Excerpted passage: Begin

Region—Americas—showing initial differentiation stages into North and South American clusters with low levels of admixture from European and African sources. Individual bar plots from Structure analysis for K = 2 to 5 based on 170 AISNPs. Analysis includes 9 Native American populations and 3 outlier populations (Yoruba, European Americans, and Outer Mongolians). Displaying best of 10 runs at each K.

Figure 4
figure 4

Region—Americas— Individual bar plots from Structure analyses at K = 11 and 12 showing that the differentiation of clusters corresponds increasingly to particular populations at higher K levels for seven of the 9 Native American groups. However, the Maya and Quechua remain more complex with multiple cluster affiliations and it is more difficult to see the predominant light blue cluster for the small number of Guihiba. The extra image inserted below K = 12 displays an expanded view for these three populations with the individuals sorted together that have more similar cluster membership patterns at K = 12. A rather specific gray cluster also appears for about one-third of the Ticuna at K = 12.

Excerpted passage: End
Data provided: Begin

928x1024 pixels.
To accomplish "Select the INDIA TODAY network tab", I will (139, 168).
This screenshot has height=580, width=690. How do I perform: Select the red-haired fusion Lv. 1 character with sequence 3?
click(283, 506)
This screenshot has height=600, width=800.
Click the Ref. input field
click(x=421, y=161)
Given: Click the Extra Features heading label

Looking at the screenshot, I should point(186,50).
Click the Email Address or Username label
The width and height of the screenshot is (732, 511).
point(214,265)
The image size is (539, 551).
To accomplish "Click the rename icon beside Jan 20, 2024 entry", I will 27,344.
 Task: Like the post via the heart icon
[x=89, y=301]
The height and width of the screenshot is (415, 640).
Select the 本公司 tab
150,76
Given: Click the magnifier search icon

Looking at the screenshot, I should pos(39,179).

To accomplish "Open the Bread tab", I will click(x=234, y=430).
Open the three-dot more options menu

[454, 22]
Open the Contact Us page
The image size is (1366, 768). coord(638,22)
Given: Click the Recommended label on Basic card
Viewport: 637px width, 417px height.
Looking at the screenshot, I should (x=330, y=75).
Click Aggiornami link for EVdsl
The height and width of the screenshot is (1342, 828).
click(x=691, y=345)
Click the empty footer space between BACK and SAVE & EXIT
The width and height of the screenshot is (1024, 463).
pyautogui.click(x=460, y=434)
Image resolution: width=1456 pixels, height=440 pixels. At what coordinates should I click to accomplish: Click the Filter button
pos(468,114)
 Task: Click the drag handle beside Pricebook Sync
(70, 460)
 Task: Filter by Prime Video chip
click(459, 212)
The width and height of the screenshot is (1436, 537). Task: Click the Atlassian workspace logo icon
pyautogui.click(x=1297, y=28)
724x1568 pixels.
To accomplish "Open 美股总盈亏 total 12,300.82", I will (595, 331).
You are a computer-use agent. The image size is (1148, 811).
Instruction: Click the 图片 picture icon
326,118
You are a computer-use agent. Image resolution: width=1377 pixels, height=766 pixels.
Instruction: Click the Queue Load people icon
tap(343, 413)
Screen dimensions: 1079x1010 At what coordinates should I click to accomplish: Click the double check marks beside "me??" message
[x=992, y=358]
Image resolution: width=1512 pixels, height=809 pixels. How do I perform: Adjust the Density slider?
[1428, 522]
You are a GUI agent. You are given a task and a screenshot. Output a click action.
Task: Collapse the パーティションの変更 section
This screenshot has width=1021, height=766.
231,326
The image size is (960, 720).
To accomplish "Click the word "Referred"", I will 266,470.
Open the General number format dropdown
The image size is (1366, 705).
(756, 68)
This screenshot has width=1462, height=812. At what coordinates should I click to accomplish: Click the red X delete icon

Data provided: End

* Requirement A
In the figure captions, set down everything from "Region—Americas—showing initial differentiation" down to "runs at each K.".
* Requirement B
Answer these questions using the figure captions:
(i) How many AISNPs are the K = 2 to 5 bar plots based on?
(ii) Which three outlier populations does the analysis include?
(iii) What cluster appears for about one-third of the Ticuna at K = 12?
* Requirement C
Say whether each statement agrees with the figure captions. Answer yes or no, and quote the words that decide it.
(i) The best of 10 runs is displayed at each K.
(ii) At K = 11 and 12, the Maya and Quechua each match a single cluster.
(iii) The analysis includes 12 Native American populations.

* Response box A
Region—Americas—showing initial differentiation stages into North and South American clusters with low levels of admixture from European and African sources. Individual bar plots from Structure analysis for K = 2 to 5 based on 170 AISNPs. Analysis includes 9 Native American populations and 3 outlier populations (Yoruba, European Americans, and Outer Mongolians). Displaying best of 10 runs at each K.

* Response box B
(i) 170 AISNPs.
(ii) Yoruba, European Americans, and Outer Mongolians.
(iii) A rather specific gray cluster.

* Response box C
(i) Yes: "Displaying best of 10 runs at each K."
(ii) No: "the Maya and Quechua remain more complex with multiple cluster affiliations"
(iii) No: "Analysis includes 9 Native American populations and 3 outlier populations"